Os níveis historicamente baixos do rio já forçaram a Nuclearelectrica a parar um reator no final de julho.
A empresa conta com dois reatores em Cernavoda, nas margens do Danúbio, que geram um quinto da produção de eletricidade do país.
Medidas sem precedentes para salvar a central
A Roménia adotou medidas sem precedentes para manter em funcionamento o único reator operacional do país.
Estas ações incluem a implosão de uma obstrução rochosa subaquática, a dragagem do leito do rio e o afundamento de barcaças cheias de rochas no Danúbio para redirecionar o caudal para as imediações da central elétrica.
“A possibilidade de uma paragem controlada (do segundo reator) baseia-se na monitorização das previsões meteorológicas para o próximo período, na descida dos níveis do Danúbio e nos parâmetros de funcionamento”, assinalou a Nuclearelectrica.
Estado de emergência energética
O caudal do Danúbio, o segundo rio mais longo da Europa, caiu na terça-feira para um novo mínimo histórico de 1.370 metros cúbicos de água por segundo no seu ponto de entrada na Roménia, explicou um dirigente da agência estatal de gestão de águas, que acrescentou que o encerramento era “inevitável”.

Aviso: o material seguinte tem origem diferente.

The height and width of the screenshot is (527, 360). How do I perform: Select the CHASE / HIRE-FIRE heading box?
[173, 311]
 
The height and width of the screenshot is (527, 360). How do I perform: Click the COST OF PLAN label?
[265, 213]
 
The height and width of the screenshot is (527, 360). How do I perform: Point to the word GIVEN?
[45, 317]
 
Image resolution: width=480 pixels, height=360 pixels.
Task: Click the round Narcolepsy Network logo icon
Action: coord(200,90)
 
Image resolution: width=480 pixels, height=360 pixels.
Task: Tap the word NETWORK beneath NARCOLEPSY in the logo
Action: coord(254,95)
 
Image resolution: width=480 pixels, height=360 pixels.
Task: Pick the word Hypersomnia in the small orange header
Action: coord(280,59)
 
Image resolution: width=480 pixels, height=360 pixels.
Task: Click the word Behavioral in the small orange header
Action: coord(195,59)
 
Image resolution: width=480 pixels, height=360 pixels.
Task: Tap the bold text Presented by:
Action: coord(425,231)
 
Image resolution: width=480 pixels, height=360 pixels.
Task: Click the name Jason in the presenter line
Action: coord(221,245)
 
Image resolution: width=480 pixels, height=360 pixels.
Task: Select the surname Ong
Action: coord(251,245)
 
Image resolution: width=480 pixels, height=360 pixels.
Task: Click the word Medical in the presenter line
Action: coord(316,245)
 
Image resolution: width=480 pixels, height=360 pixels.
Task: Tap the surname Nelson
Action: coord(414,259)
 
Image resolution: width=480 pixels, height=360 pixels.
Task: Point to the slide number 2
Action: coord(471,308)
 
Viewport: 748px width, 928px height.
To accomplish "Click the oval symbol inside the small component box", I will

A Roménia já declarou o estado de emergência energética para todo o mês de agosto e apelou a empresas e famílias que reduzam voluntariamente o consumo durante as horas de ponta da tarde.
O Governo preparou um sistema para cortar o fornecimento de eletricidade aos consumidores industriais por etapas e com aviso prévio, caso seja necessário.
Consequências a nível europeu
A montante, a vizinha Hungria começou, na segunda-feira, a reativar uma turbina na central nuclear de Paks após uma subida dos níveis de água do Danúbio.
No entanto, as chuvas no curso superior não farão a diferença para a Roménia, o último país que o rio atravessa antes de desaguar no Mar Negro, indicou a agência de gestão de águas.
A Europa foi assolada este verão por um calor que bateu recordes e por incêndios florestais destrutivos, o que causou estragos na produção de energia, no transporte marítimo e nos sistemas de saúde pública.